If the vehicle is equipped with an electric clock, the clock must be disconnected.
- Check the charging system wiring for any obvious breaks or shorts.
- Check the battery to make sure it is fully charged and in good condition.
ALTERNATOR WITH EXTERNAL REGULATOR
You will need a tachometer and a voltmeter for this test. You will also need a jumper wire.
- Connect the tachometer to the engine.
- Disconnect the wiring harness at the voltage regulator. With a jumper wire, connect the F : wire to the number three wire in the wire harness plug.
- Connect a voltmeter across the battery terminals, the positive voltmeter lead to the positive battery terminal and the negative lead to the negative terminal. Note the reading.
- Start the engine and let it idle.
- Gradually raise the engine speed to 1500-2000 rpm. The reading on the voltmeter should increase one to two volts over the initial reading. If there is no increase in the reading, the alternator is defective and must be repaired, If the increase is greater than two volts, then the regulator is defective and must be adjusted or replaced. (See voltage adjustment in the regulator section).
You will need a ammeter for this test.
- Disconnect the battery ground cable.
- Disconnect the wire from the battery terminal on the alternator.
- Connect the ammeter negative lead to the battery terminal wire, and connect the ammeter positive lead to the battery terminal on the alternator.
- Reconnect the battery ground cable and turn on all electrical accessories. If the battery is fully charged, disconnect the coil wire and bump the starter a few times to partially discharge it.
- Reconnect the coil wire. Start the engine and run it until you obtain a maximum current reading on the ammeter.
- If the current is within ten amps of the rated output of the alternator, the alternator is working properly. If the current is not within ten amps, insert a screwdriver in the test hole in the end frame of the alternator and ground the tab in the test hole against the side of the hole.
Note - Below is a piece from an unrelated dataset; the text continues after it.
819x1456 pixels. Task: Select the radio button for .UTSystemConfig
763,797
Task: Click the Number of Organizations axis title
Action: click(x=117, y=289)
- If the current is now within ten amps of the rated output, remove the alternator and have the voltage regulator replaced. If it is still below ten amps of rated output, have the alternator repaired.
REMOVAL & INSTALLATION
See Figures 4, 5 and 6
- Disconnect the battery ground cable.
- L6 engines have their alternators mounted on the left side. V8 engines have their alternator mounted high on the right-hand side, unless. V6 alternators are mounted on the right-hand side.
- Disconnect all wiring to the alternator, noting the locations of the wires. You may find it helpful to mark the wires.
- Loosen the alternator adjusting bolt and slide the alternator over until you can remove the drive belt. On cars equipped with air-conditioning and/or power steering, it may be necessary to loosen one or the other to gain access to the alternator. If addition, it is sometimes far easier to work from underneath the car.
- Remove the alternator mounting bolts and remove the alternator.
- Installation is the reverse order of removal. When adjusting the belts, make sure you have 1 / 4 in.- 1 / 2 in. of play at the belt's mid-point.